I used to tell my students that war brutalizes both sides in an attempt to blur the lines for them and make them see that to the other side “we” were the enemy. Papa’s friend B.H. brought that home to me in a vivid manner one afternoon as we sat under the pecan trees in his front yard talking. B.H. served in the South Pacific and spoke of a friend who received a medical discharge.

“Was he wounded?” I asked.

“No, B.H. said, taking a drag on his home-rolled cigarette and knocking back a glass of whiskey. “He started liking the war a little too much. Collected the ears of Japanese soldiers. Colonel finally put a stop to it when he caught my buddy getting ready to cut the head off a dead Jap major.”

“Why was he going to do that?” I asked, horrified and fascinated at the same time.

“Said he wanted to boil it down and make a lamp out of the skull.”

That story has stuck with me for many years. I’m sure in time of war the armed forces get their share of enlisted sociopaths, but what if that fellow was just a boy driven to madness by the fighting? I’ve always wondered what happened to him. Did he “recover?” If so, could he ever forget the things he’d done? My Mother’s oldest brother never recovered from the trenches of the First World War and sank deeper and deeper into the bottle until finally, fifty years later, his gun went off while he was “cleaning” it. A single rifle shot finally stilled the old gunfire that haunted his memories.

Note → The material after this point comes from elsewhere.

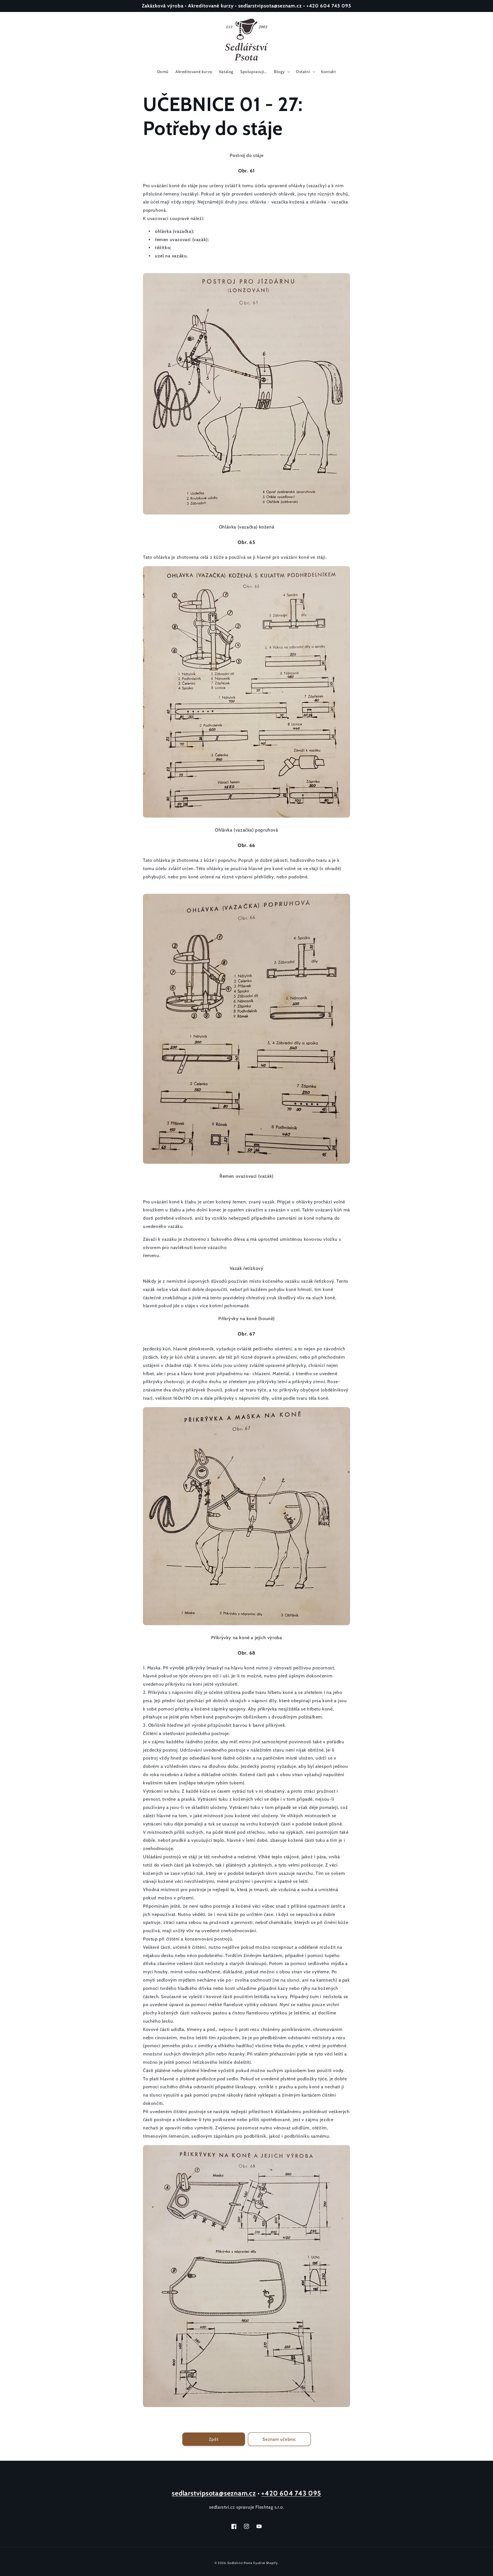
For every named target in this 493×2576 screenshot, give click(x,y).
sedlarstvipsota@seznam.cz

Even in last night’s film Ian Holm played Napoleon as a man both greedy to regain his lost power and haunted by the life of war he’d led. Finally when he saw an asylum full of mad men, all claiming to be Napoleon, did he realize the price his wars exacted and go quietly into the anonymity his mistaken identity offered. Although a fictional and fanciful look at an alternate ending to Bonaparte’s life, the film reflected the desire many warriors must have to leave their former selves behind, to go back to being ordinary and normal.

So when I think of war these days I think of H.W. He survived the conflict, came to a new country, and attempted to start over. I’ve heard that he first tried to settle in the central Texas community of Fredericksburg with its deep German heritage but faced even more social censure there. Those transplanted Germans dealt with the xenophobic fears of their neighbors through two world wars and wanted no hint of an association with a former Nazi. So H.W. came to the Little Town and ran his business, hated by every World War II veteran in the community but essentially unmolested. I have no idea where he went when he left the Little Town or what became of him.

And I have no idea if he really was a Nazi or if he joined the party and fought as a matter of his own survival. My father had no way of knowing those details of H.W.’s life nor did any other man in the community. The reality that the German people lived under a dictatorship meant little to those graying warriors. In her youth R. knew Werner von Braun and other of the German scientists who came to the United States after the war. She tells the story of one of their wives saying, “When you awake in the night to find a Gestapo officer standing at the foot of your bed with a gun to your child’s head and they ask if you are a good Nazi, there is only one answer you can give.”

So you see, my thoughts on war are tangled with images of conflicts past, those about which I read in books and those passed on to me by the men who fought them. There is written history and there is personal, experiential history. That latter is a thing no historian can know or analyze. It’s a private world. I don’t know if H.W. hated his neighbors as much as they hated him but I do know the war never ended for any of them and in these troubled times that perhaps troubles me most.